### Aim 1:
From the fellowship announcement, extract the part that opens with the words containing "Winners of the" and closes with "seminars and/or workshops.", copying it word for word.
### Aim 2:
According to the fellowship announcement, how large is the stipend included with each fellowship?

### Reading passage:
┄┄┄┄┄┄┄┄┄┄┄┄┄┄┄┄┄┄┄┄

Mellon-CES Dissertation Completion Fellowships in European Studies –
Call for Applications

All Nominations due February 4, 2013

The Council for European Studies (CES) invites eligible graduate students to apply for the 2013 Mellon-CES Dissertation Completion Fellowships in European Studies.  Each fellowship includes a $25,000 stipend, paid in six (6) bi-monthly installments over the course of the fellowship year, as well as assistance in securing reimbursements or waivers in eligible health insurance and candidacy fees.

Winners of the Mellon-CES Dissertation Completion Fellowships will also be expected to participate in a number of professional development activities organized by the Council for European Studies for the benefit of its fellows and designed to support early career development.  These activities include: publishing in Perspectives on Europe, a semi-annual journal of the Council for European studies; presenting at the International Conference of Europeanists, hosted by the Council for European Studies; and participating in several digital and in-person career development seminars and/or workshops.

┄┄┄┄┄┄┄┄┄┄┄┄┄┄┄┄┄┄┄┄

### Supplied information:
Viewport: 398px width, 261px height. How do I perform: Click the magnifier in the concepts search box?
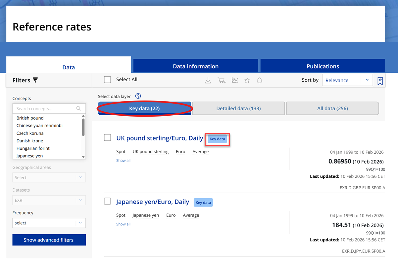(78, 108)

┄┄┄┄┄┄┄┄┄┄┄┄┄┄┄┄┄┄┄┄

### Answer 1:
Winners of the Mellon-CES Dissertation Completion Fellowships will also be expected to participate in a number of professional development activities organized by the Council for European Studies for the benefit of its fellows and designed to support early career development.  These activities include: publishing in Perspectives on Europe, a semi-annual journal of the Council for European studies; presenting at the International Conference of Europeanists, hosted by the Council for European Studies; and participating in several digital and in-person career development seminars and/or workshops.

### Answer 2:
$25,000